Task description. Search the data for "agent" and copy every matching line.

▼

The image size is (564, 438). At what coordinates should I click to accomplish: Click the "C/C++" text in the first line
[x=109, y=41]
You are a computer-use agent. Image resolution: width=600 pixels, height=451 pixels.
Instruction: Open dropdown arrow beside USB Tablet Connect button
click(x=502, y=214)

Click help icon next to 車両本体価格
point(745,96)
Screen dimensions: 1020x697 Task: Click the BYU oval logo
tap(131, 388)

▲
▼

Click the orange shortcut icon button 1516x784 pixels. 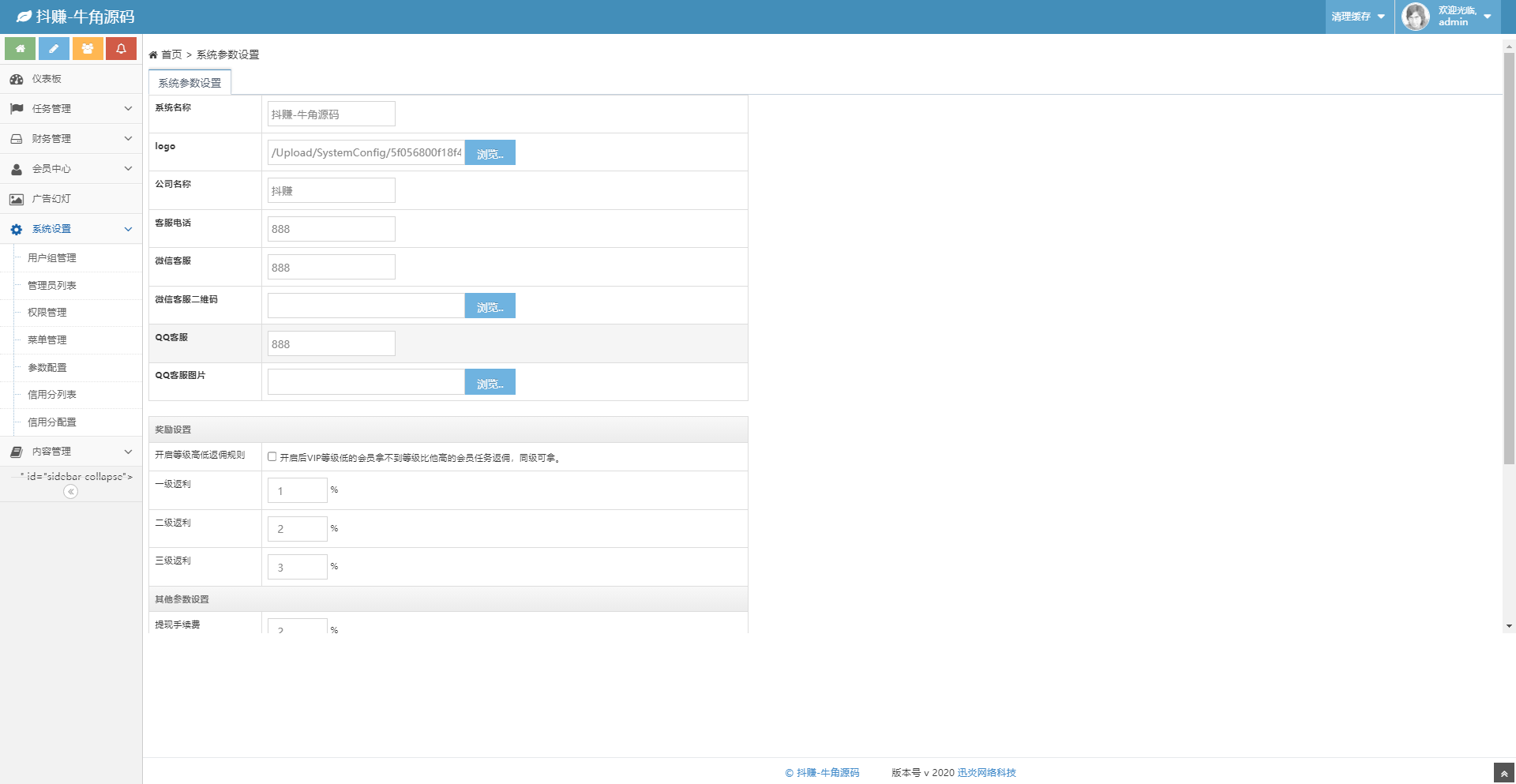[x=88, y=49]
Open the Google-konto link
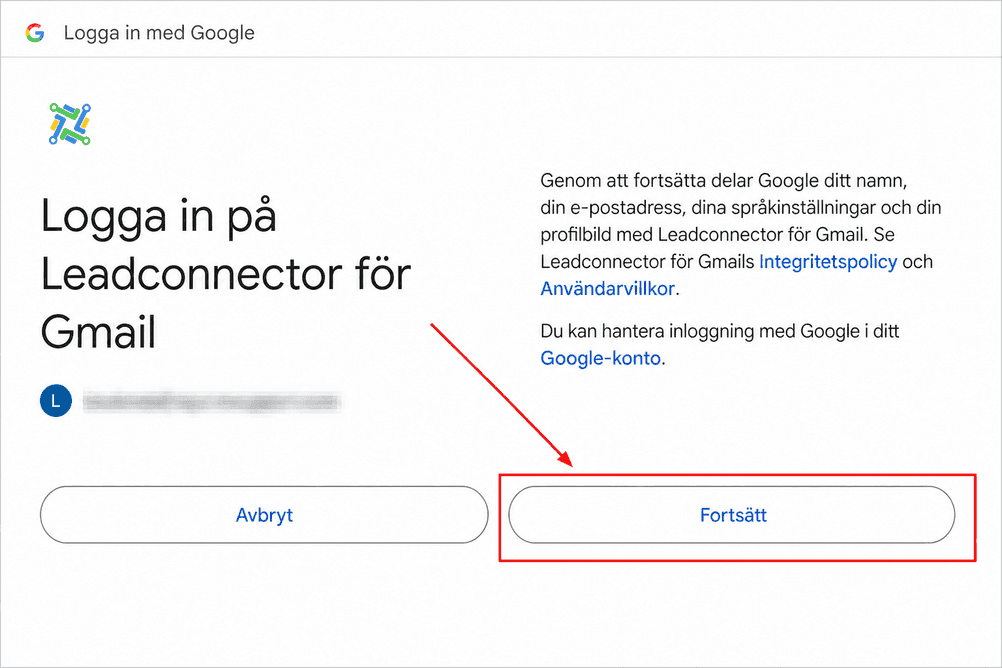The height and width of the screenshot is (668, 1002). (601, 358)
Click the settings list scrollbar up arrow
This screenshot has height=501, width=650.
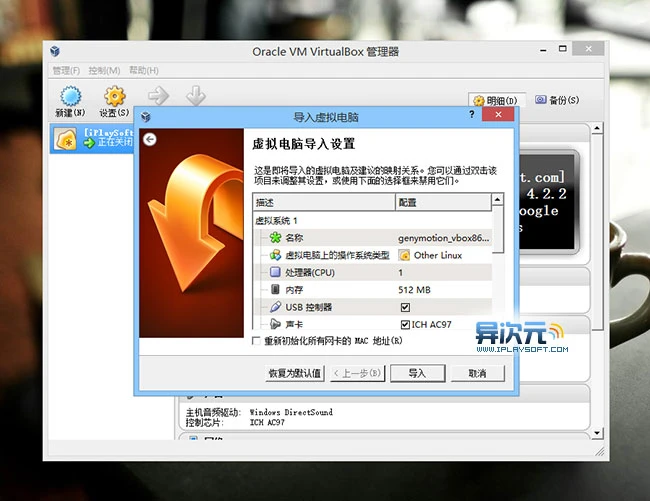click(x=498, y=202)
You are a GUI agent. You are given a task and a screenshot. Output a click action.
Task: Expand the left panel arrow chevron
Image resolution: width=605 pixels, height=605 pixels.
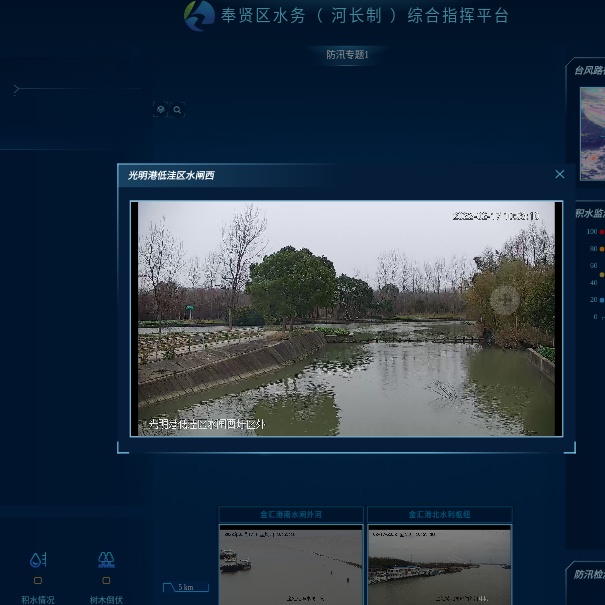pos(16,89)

▲

Exercise result.
You are a computer-use agent. Image resolution: width=600 pixels, height=451 pixels.
You are a GUI agent. You are given a task and a screenshot. Output a click action.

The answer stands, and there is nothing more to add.